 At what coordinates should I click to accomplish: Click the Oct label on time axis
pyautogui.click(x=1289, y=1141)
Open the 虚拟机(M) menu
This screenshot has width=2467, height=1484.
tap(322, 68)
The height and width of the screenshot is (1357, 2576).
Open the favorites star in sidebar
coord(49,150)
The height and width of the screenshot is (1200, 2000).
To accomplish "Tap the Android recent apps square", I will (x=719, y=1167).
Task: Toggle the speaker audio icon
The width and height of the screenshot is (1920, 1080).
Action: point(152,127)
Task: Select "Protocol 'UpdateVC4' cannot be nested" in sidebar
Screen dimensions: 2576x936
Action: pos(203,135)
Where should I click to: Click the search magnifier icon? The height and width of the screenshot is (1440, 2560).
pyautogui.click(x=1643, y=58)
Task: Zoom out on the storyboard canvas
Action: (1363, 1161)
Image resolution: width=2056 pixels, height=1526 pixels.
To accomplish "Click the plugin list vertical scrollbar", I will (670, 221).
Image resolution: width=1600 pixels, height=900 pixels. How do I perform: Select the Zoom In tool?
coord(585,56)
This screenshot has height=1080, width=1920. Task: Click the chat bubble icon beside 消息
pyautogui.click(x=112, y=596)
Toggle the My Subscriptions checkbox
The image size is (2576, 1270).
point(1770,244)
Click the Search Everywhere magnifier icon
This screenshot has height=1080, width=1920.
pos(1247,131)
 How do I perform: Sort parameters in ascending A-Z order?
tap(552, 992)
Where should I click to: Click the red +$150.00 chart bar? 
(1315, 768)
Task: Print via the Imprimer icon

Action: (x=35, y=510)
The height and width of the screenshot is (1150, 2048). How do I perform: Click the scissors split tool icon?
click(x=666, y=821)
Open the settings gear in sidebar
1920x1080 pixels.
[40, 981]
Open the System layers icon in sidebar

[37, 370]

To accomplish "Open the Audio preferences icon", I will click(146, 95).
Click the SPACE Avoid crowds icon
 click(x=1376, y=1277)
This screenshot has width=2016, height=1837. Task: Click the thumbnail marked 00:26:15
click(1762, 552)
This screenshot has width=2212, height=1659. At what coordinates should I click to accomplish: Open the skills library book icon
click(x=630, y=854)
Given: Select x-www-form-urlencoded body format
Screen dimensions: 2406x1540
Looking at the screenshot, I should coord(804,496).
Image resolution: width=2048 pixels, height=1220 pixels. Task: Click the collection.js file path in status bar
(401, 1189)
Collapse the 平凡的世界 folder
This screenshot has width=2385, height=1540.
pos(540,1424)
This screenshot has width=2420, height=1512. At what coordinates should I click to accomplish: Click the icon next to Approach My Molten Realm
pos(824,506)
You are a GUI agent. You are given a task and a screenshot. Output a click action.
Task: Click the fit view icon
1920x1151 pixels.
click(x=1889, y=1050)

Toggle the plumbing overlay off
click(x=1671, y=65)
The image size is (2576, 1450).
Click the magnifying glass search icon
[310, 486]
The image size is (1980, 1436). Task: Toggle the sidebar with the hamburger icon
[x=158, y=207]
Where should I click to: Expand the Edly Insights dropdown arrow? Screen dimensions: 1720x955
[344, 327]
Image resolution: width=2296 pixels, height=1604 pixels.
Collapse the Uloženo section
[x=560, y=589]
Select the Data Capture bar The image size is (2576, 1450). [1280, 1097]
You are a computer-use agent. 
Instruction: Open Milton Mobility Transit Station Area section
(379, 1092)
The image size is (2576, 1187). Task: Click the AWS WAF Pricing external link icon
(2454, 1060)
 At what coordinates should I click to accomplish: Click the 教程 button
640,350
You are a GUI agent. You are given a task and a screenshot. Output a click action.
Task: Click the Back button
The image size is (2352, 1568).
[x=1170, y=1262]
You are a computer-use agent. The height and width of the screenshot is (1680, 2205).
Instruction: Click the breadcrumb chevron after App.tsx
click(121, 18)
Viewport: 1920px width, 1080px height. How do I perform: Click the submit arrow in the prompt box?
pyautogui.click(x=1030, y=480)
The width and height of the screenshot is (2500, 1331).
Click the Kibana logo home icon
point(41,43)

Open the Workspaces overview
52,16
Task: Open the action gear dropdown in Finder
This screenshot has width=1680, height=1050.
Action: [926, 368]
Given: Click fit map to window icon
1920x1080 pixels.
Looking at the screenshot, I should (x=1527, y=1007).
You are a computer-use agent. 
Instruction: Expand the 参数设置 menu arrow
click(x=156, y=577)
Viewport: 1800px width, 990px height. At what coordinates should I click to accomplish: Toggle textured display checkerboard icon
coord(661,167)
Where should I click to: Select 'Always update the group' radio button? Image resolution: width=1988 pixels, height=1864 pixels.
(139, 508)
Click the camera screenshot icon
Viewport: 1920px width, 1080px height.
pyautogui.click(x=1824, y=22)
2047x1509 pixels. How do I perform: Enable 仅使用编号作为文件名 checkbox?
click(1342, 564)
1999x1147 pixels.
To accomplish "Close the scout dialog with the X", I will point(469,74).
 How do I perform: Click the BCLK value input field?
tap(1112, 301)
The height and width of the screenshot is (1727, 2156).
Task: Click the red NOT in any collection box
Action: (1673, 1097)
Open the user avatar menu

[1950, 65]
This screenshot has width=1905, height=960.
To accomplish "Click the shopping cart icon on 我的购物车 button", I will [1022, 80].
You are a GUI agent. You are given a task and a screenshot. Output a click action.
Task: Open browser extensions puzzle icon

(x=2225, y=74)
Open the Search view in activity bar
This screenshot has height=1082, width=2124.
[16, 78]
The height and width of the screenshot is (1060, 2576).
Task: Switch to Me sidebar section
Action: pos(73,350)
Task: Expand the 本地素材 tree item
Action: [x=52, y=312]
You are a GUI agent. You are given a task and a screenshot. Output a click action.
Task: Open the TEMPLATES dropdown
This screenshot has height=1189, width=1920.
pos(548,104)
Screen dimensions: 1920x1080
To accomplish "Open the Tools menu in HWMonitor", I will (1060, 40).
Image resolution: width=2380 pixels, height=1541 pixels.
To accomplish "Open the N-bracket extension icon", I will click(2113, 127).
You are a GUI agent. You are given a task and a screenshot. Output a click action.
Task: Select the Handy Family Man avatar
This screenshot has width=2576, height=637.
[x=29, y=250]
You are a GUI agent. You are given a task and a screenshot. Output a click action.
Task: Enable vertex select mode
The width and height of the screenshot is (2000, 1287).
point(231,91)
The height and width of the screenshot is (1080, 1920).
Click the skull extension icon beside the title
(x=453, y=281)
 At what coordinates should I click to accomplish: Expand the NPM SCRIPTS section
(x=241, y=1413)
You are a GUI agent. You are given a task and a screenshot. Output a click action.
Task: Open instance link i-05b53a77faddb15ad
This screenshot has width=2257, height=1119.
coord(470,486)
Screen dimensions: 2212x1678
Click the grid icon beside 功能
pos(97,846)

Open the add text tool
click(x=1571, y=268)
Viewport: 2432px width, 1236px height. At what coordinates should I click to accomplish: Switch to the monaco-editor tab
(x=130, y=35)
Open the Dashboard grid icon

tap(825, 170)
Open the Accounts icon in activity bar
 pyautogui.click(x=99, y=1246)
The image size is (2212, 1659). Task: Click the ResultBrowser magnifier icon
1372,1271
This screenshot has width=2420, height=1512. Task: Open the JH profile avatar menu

···

ASSIGNMENT
How many lines of these records include the word "will"? Only the number should be written.

EXPECTED ANSWER
7